It’s rare you will see me criticise Steven Spielberg, but for me this is a massive misfire from a wonderful director.
A theatrical triumph through imagination, this is a deeply uncinematic film and, more worryingly, is so un-Spielbergian.
The story is a moving one, the tale of a bond between boy and horse that even the Great War cannot break.
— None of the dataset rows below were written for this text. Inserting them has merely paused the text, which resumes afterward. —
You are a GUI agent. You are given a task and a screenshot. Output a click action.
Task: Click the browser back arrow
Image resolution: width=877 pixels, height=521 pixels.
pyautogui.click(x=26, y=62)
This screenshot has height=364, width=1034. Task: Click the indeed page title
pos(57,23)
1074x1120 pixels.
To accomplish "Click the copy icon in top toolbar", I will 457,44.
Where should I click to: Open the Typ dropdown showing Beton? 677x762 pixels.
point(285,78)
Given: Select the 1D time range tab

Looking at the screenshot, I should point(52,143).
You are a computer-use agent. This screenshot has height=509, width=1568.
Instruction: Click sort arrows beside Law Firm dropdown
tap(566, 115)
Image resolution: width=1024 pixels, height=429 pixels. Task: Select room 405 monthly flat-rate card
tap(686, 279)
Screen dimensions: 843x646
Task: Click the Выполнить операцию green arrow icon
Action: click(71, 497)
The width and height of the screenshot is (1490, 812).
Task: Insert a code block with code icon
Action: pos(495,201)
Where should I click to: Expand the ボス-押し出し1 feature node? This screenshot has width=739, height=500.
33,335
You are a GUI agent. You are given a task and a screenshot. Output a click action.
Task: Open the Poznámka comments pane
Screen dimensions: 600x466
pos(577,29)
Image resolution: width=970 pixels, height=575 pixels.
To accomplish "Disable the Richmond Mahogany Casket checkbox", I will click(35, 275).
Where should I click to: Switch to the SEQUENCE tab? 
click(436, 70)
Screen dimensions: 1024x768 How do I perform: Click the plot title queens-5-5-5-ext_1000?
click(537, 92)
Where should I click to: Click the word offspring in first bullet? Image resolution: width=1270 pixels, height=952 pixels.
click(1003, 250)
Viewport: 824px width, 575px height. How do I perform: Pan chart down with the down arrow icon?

It should be a resounding spectacle, but it isn’t.
It misleads because its central character is an amazing animal so the film taps into something deeply empathetic inside us, blinding us to a terrible, terrible script that is full of awful dialogue and two-dimensional characters.
We follow the story of Joey the horse and the boy who loves him, Albert, from their life on a struggling Devonshire farm to separation by war, to the possibility of reunion.
The well-cast, but badly cultivated, performances are annoying and it takes an hour to be reminded who directed it as the horses are led into battle for the first time and the drama is elevated by a supreme cinematic eye.
But it doesn’t last and save some nice running horse shots and a superb sequence in No Man’s Land, it’s a tired, trad piece of schlock that will doubtless win hearts and awards but is far from being a rounded piece of work.
The remarkable Hunger stands as one of, if not the finest, British films of the first decade of this century and one of the most remarkable ever.
Directed by artist Steve McQueen, it was coruscating and phenomenally cinematic.
His follow-up, reuniting him with the peerless Michael Fassbender, is the story of a sex addict in Manhattan and it’s as stylised, as impactful and important as his debut.
Fassbender is a lonely, alienated man, a troubled soul, addicted to sexual release to the point of being barren of intimate feeling.
When his younger sister (Carey Mulligan) arrives to visit he is forced to confront his feelings and addiction.
But as we have already come to expect, McQueen doesn’t do Hollywood happy ending and we are left breathless by a portrait of modern life that is hard, harsh and sad.
Gripping, brilliant film-making.
The current poisonous banking culture we are oppressed by gets its first cinematic examination in this star-studded corporate drama.
Set over 24 hours in the early days of the financial crisis, it is a classic ensemble piece, full of heightened drama and tightrope decisions, at all stages of the corporate ladder.
As with most films of this ilk it doesn’t always work and feels rushed out to make a zeitgeist impact, but it can’t because the script and some of the performances aren’t up to scratch.
Still, it’s good to see the likes of Kevin Spacey, Stanley Tucci, Zachary Quinto and Paul Bettany chewing scenery and playing at financial villainy.